**Problem to solve:** All lines after the one containing "Click the add new sheet plus icon" are needed, along with that line itself. Please repeat them exactly through the end of the entries.

**Input data:**
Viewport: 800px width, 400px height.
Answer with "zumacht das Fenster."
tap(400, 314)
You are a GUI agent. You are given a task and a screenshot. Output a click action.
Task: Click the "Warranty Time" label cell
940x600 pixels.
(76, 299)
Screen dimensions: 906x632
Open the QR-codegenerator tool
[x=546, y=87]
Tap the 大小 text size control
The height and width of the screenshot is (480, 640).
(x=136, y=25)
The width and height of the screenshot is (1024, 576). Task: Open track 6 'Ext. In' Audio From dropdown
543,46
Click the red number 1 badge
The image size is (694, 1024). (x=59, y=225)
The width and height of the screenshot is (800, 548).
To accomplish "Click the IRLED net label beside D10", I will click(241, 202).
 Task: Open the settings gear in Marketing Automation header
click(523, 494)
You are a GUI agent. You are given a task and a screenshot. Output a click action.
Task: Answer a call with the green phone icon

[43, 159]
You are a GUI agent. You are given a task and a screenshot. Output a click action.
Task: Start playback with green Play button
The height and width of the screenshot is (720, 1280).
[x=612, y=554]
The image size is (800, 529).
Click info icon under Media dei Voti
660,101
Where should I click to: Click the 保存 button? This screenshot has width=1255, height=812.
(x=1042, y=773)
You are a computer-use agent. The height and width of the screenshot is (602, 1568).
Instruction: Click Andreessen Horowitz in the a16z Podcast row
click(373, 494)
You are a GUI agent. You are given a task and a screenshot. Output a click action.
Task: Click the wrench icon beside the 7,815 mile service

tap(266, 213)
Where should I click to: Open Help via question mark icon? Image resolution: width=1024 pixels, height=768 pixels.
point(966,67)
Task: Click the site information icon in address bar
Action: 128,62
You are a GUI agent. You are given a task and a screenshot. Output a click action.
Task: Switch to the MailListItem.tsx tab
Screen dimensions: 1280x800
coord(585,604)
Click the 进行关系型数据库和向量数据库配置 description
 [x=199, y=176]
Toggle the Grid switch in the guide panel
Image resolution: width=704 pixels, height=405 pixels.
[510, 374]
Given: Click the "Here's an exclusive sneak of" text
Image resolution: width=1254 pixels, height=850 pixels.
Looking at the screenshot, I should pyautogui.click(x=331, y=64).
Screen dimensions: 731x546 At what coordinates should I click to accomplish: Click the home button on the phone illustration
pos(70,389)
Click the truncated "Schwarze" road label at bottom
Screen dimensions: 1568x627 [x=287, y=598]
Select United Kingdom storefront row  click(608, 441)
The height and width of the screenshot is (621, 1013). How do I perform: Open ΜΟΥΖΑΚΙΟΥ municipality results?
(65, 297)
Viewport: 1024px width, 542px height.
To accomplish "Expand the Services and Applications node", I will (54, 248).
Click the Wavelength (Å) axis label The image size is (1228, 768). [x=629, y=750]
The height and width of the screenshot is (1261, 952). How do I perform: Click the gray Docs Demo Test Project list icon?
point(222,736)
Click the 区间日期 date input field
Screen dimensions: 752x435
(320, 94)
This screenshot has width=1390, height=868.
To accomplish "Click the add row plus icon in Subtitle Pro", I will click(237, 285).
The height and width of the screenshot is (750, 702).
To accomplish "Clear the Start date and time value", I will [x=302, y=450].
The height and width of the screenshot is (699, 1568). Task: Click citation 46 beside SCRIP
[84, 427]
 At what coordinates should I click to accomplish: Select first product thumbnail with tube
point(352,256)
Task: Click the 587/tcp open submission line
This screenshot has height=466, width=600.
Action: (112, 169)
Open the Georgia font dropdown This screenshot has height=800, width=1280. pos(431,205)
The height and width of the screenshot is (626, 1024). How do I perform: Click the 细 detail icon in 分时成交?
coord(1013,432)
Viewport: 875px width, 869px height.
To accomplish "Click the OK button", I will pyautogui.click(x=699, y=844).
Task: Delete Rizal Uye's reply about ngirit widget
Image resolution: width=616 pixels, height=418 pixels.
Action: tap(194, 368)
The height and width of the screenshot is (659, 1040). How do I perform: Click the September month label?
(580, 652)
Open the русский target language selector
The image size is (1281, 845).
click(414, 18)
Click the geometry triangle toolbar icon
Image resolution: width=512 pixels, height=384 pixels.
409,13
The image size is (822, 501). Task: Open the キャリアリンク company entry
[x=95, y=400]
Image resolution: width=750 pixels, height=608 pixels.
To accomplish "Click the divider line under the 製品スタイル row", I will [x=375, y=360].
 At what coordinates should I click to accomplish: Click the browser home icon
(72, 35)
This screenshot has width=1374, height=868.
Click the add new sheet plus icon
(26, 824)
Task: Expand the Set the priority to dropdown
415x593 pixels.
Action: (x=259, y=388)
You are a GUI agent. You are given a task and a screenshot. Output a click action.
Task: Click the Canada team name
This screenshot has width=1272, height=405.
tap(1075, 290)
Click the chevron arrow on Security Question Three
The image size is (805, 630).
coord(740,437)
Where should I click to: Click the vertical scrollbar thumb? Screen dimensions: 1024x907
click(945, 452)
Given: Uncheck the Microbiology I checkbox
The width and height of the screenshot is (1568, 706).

**Exercise answer:**
Click the add new sheet plus icon
(26, 824)
Task: Expand the Set the priority to dropdown
415x593 pixels.
Action: (x=259, y=388)
You are a GUI agent. You are given a task and a screenshot. Output a click action.
Task: Click the Canada team name
This screenshot has width=1272, height=405.
tap(1075, 290)
Click the chevron arrow on Security Question Three
The image size is (805, 630).
coord(740,437)
Where should I click to: Click the vertical scrollbar thumb? Screen dimensions: 1024x907
click(945, 452)
Given: Uncheck the Microbiology I checkbox
The width and height of the screenshot is (1568, 706).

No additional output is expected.